Copy, word for word, the lines of the entries below between the one with "Task: Click the" and the one with "846x531 pixels.", inclusive, and leave out everything else.

TASK MATERIAL Start Marker

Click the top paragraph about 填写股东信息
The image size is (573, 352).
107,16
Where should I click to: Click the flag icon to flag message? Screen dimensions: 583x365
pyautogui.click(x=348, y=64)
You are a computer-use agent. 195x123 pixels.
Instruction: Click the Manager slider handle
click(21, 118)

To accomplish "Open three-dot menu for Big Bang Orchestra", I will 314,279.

TASK MATERIAL End Marker
TASK MATERIAL Start Marker

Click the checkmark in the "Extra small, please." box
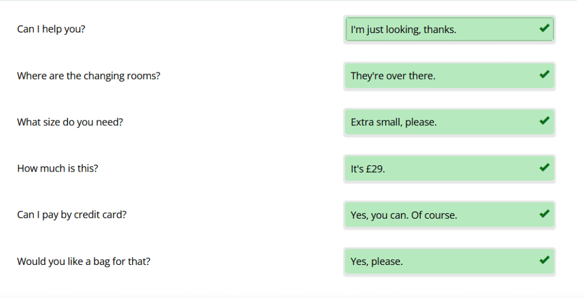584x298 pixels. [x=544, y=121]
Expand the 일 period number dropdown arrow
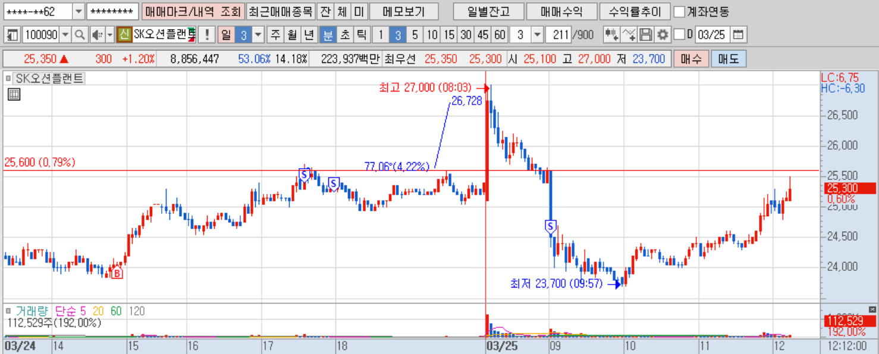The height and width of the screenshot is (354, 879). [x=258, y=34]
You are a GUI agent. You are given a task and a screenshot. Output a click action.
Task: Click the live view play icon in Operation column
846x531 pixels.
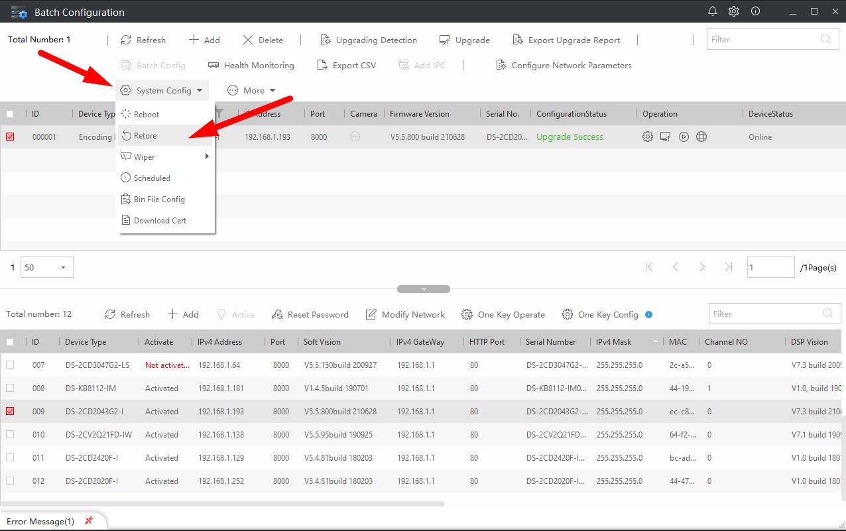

TASK MATERIAL End Marker

EXERCISE RESULT:
Task: Click the live view play icon in Operation column
846x531 pixels.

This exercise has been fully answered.